Re:The article is incorrect with respect to ext4..

[lysergic.acid]

on Windows i can see the file extension of every file on my hard drive. i determine the file type based on the same attribute that my shell does. if i get a file attachment or am browsing a directory, i can immediately distinguish executables from non-executables. if i'm looking for a PNG image, i just look for the appropriate icon and the .png extension, and i can double click on the icon and open the image without the possibility of accidentally running a malicious executable.

however, on a lot of people's Windows systems they have explorer configured to hide known extensions. so the shell still uses file extensions to determine file format, but they're now relying solely on the file icon to indirectly determine file type. but since executable files can have embedded icons, it's very easy for an attacker to give a file a deceptive name and icon, disguising a virus or trojan as an image or text document.

sure, the user could right-click on the file and select "Properties" to look at the "Type of file:" field. however, doing this for every single file you want to examine is very tedious and time-consuming. most people simply aren't going to go through that kind of hassle. imagine if you have to examine a directory with 100 images in it. are you going to open the properties dialog 100 times, once for each and every file?

using meta data or magic number to determine file format would have the same drawback. how would you determine the format of a file at a glance using meta data? you wouldn't have a safe/accurate and intuitive means of determining file type.

Re:The article is incorrect with respect to ext4..

[Kadin2048]

using meta data or magic number to determine file format would have the same drawback. how would you determine the format of a file at a glance using meta data? you wouldn't have a safe/accurate and intuitive means of determining file type.

I don't think that there is a 100% "safe and accurate" way to display the file type, assuming you are depending on a possibly-hostile file to supply the information in the first place. There are, however, a few things that an operating system can do to make life safer for users:

1) Clearly mark executable files. Have some visual indication whether a file is set to be executable (this, of course, assumes that your operating system has an execute bit; if it doesn't, that's a bigger problem). This indication should be consistent, universal, and impossible to override with metadata or custom icons. It should apply both to CLI shells and GUIs. (Although not necessarily in the exact same way; however my personal preference for such an indicator, which is putting the file name in bold, would work both in a GUI and CLI environment.)

2) Don't use the same action to execute as to open. Using the same action (the double-click) both to "run" and to "open" -- which are two very different actions -- is probably responsible for the vast majority of user-propagated malware today. I would love to see an operating system rigorously enforce a separate 'run' action, so that a user clicking on what appears or claims to be a data file (intending to open an application and read that file) could not accidentally execute it.

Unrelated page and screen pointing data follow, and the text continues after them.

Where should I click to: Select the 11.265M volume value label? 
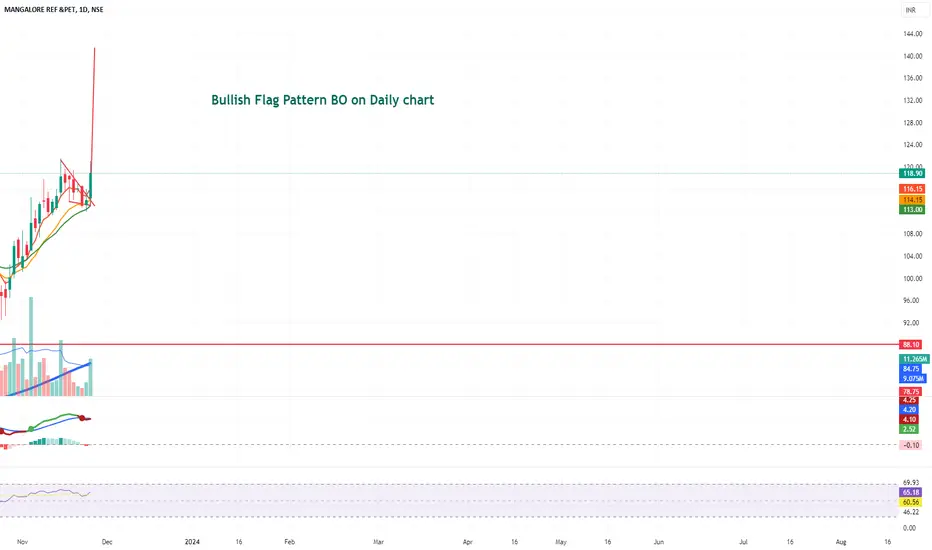click(x=914, y=359)
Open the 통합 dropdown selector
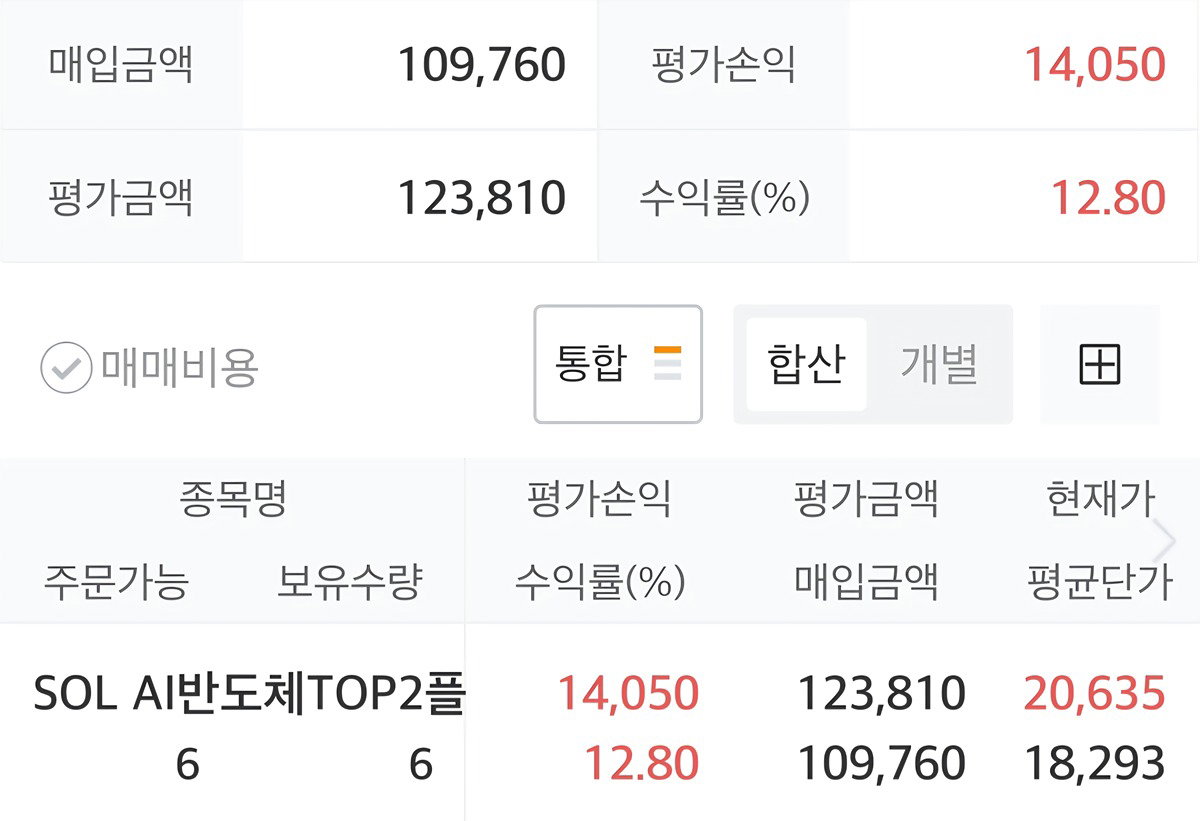This screenshot has height=821, width=1200. click(618, 364)
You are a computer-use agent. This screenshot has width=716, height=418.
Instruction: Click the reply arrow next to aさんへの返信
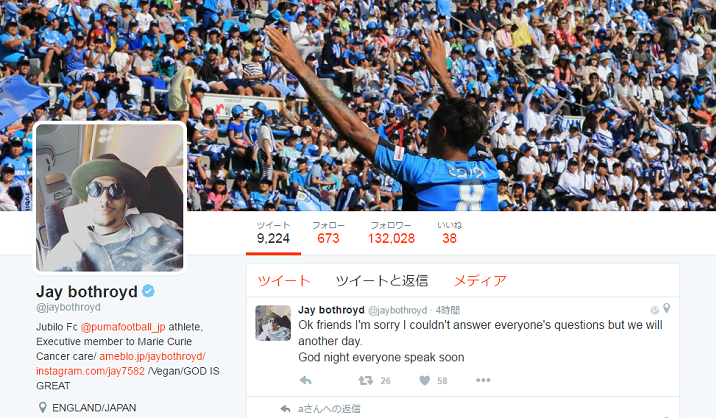285,408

3) Break the filesystem into 'data' and 'executable' sections, and bar files on the 'data' sections from being marked as executable under any circumstances. I don't think this would be as effective as #2, but it would probably involve less user retraining. In order for content to be executed, it would have to be copied or installed onto the executable partition (which in normal operation could even be mounted read-only).

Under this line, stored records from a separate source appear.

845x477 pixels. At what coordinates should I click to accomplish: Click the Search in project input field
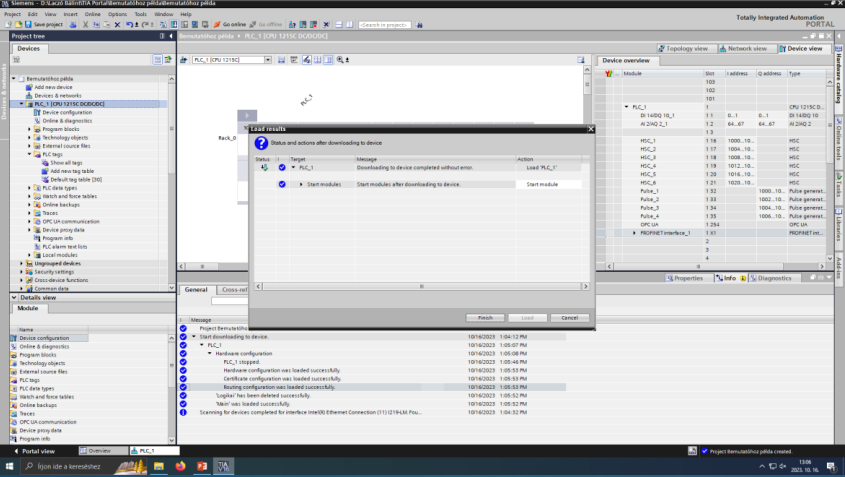point(385,23)
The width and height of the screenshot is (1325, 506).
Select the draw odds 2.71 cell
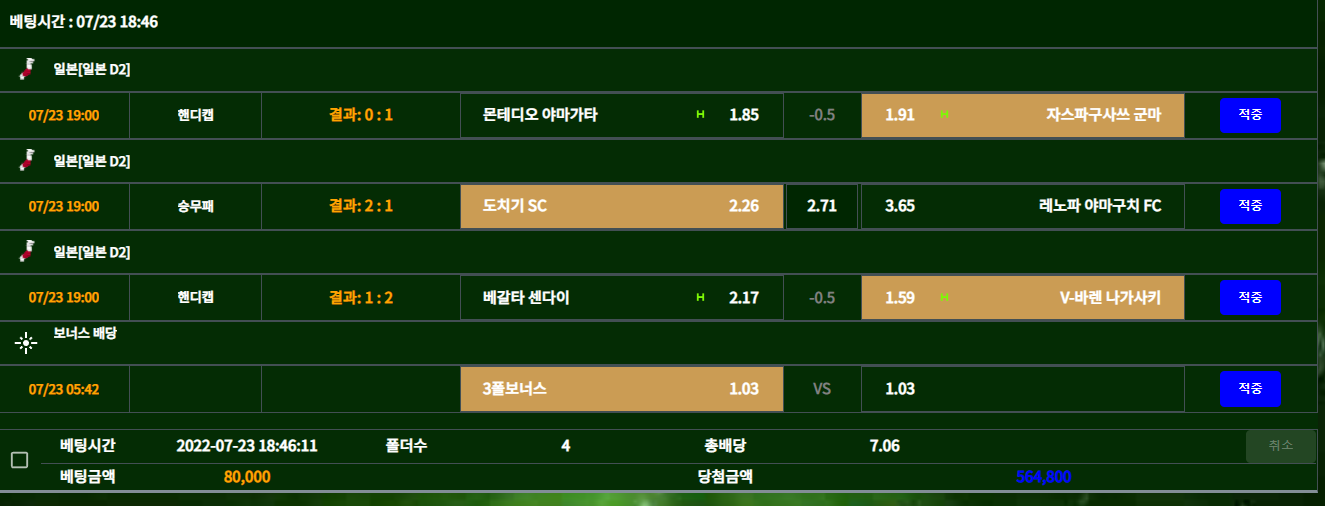tap(821, 207)
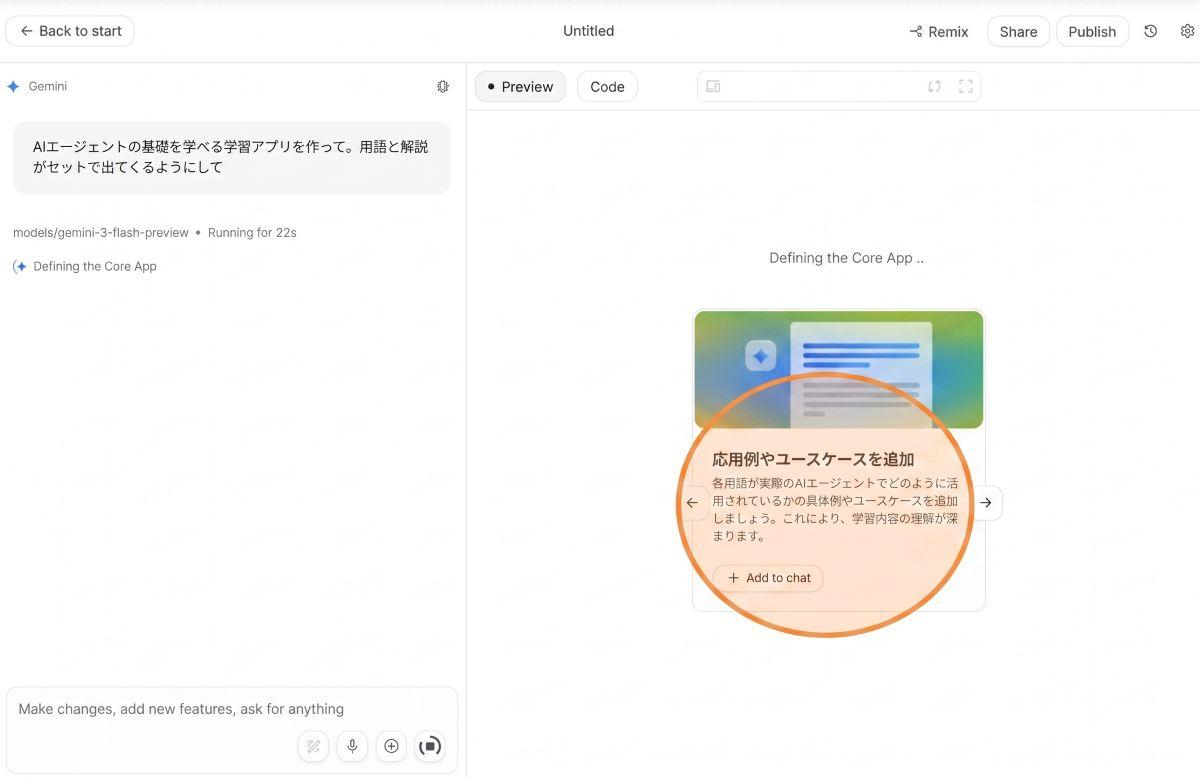
Task: Stop the running generation
Action: pyautogui.click(x=430, y=746)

You could do all of this with the data-type indicator as part of the file name, or as a separate piece of metadata; it doesn't really matter. There's no 'safety' advantage to doing it either way, it's just that keeping it in the file name is considered very ugly by a lot of people (myself included). I'm personally a fan of the way that the Mac used to do it, with a two part code (one for the file's actual type, the other for the application that either created it or should be used to open it), except that unlike the Mac, it should be easily editable by the user, and a lot of standardization and interoperability challenges would have to be solved. I'll be surprised if I see the filename.ext thing die in my lifetime, honestly. It's just too entrenched.